Lines of data:
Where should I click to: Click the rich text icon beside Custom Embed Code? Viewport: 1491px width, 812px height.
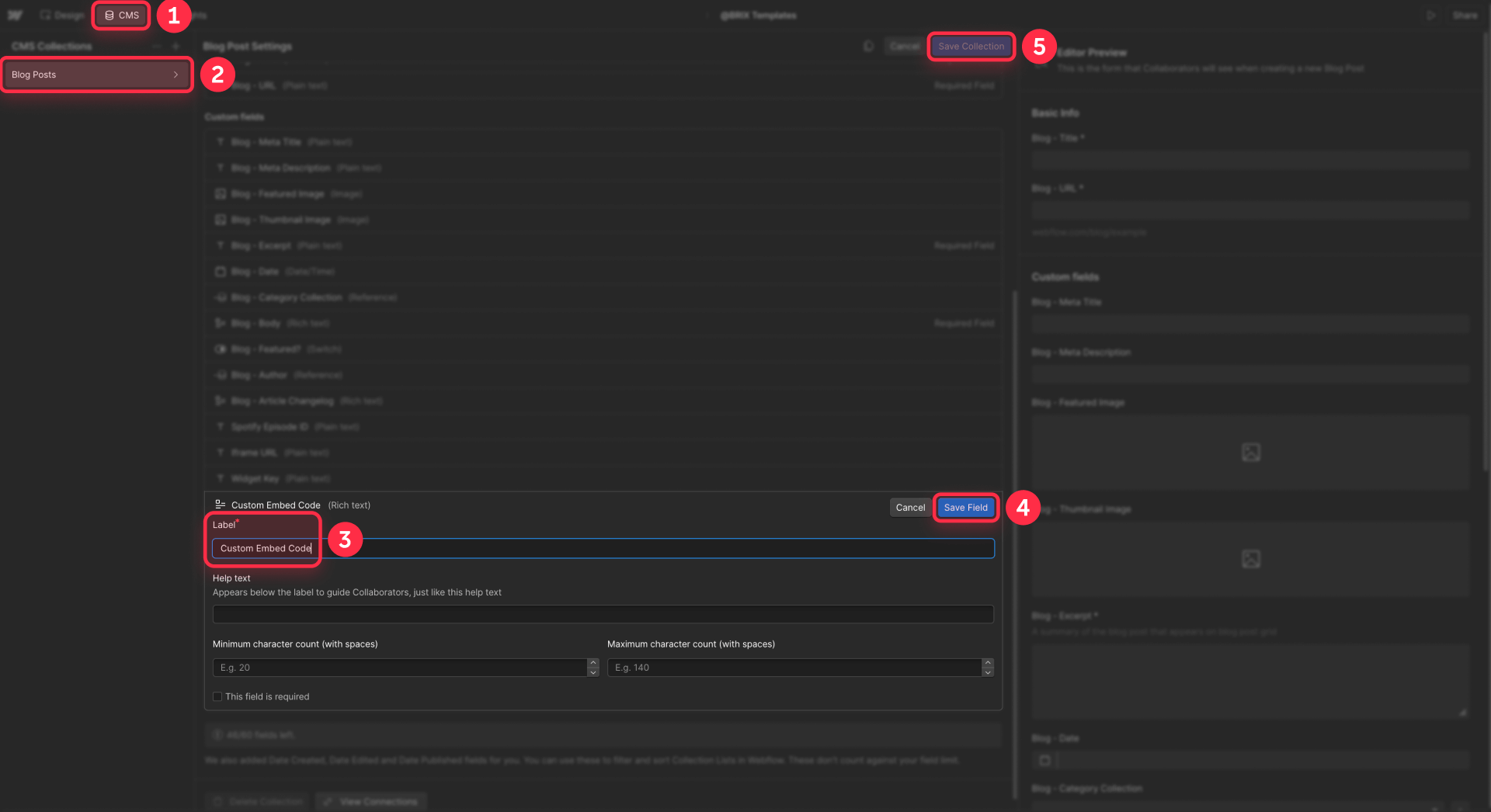219,504
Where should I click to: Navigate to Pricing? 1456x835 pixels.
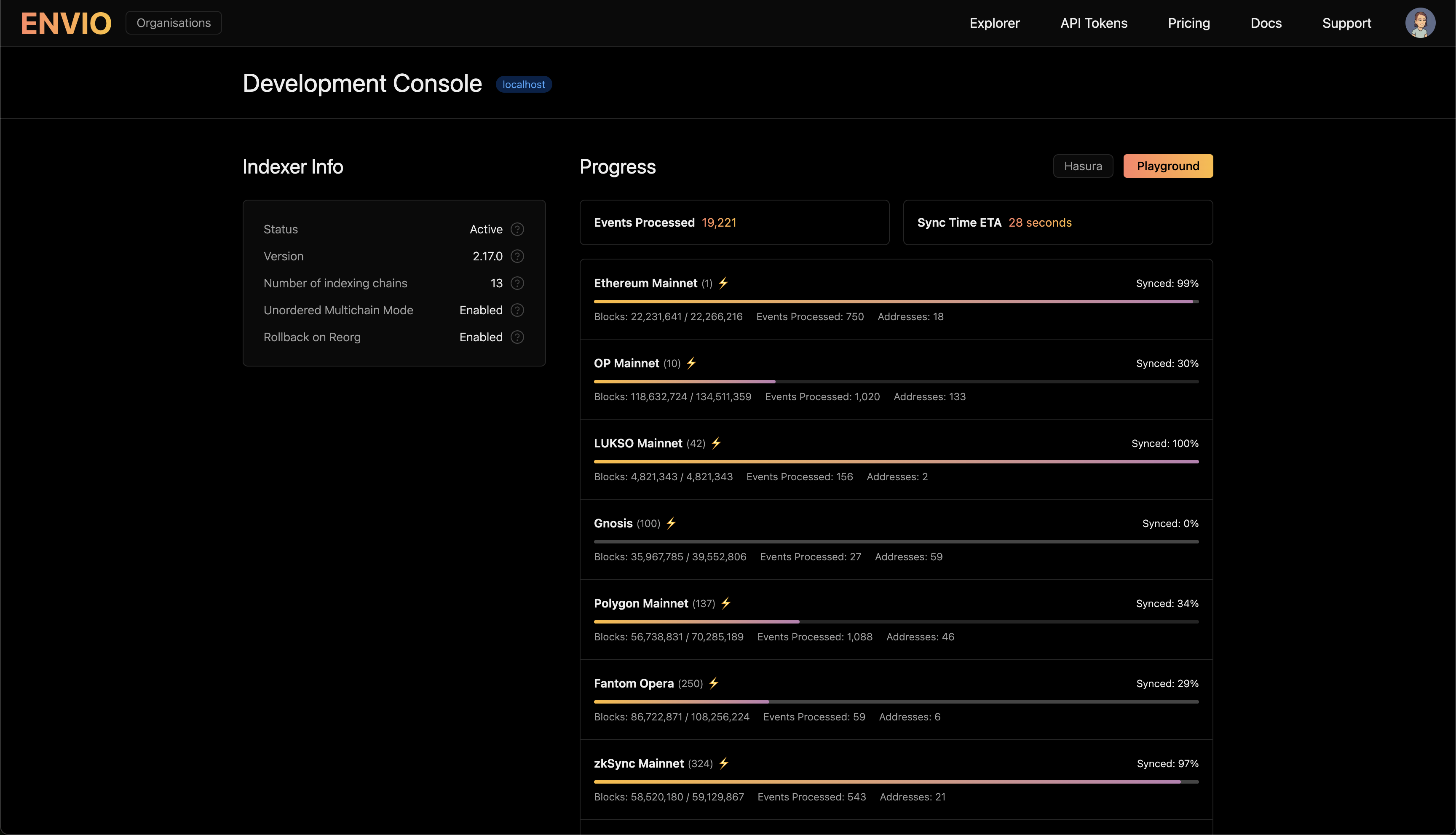(x=1188, y=24)
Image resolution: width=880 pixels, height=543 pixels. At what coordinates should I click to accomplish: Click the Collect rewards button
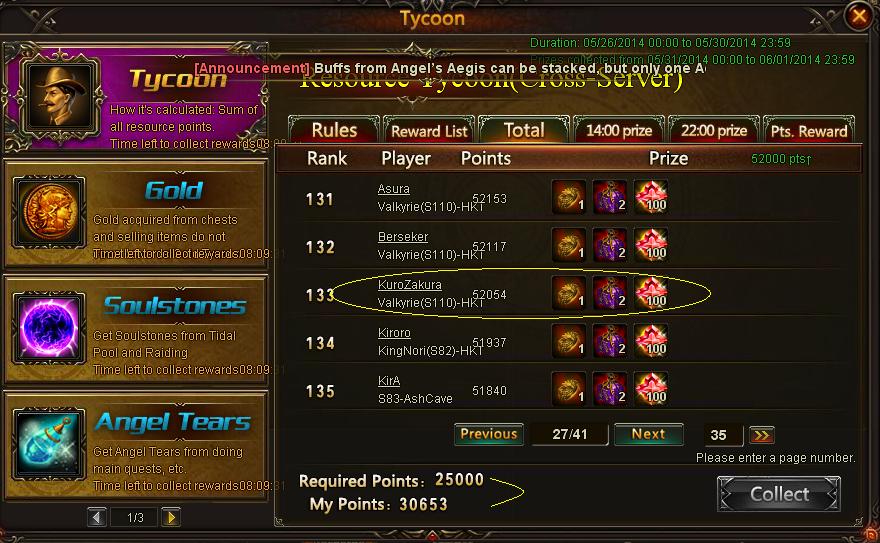point(779,494)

■ Problem description ■
Copy out every line of the listing above word for word, leaving out the pictures.

■ Result ■
Where should I click to: Click the rich text icon beside Custom Embed Code? Viewport: 1491px width, 812px height.
219,504
Where should I click to: Navigate to Pricing? 1456x835 pixels.
(x=1188, y=24)
Image resolution: width=880 pixels, height=543 pixels. At what coordinates should I click to accomplish: Click the Collect rewards button
point(779,494)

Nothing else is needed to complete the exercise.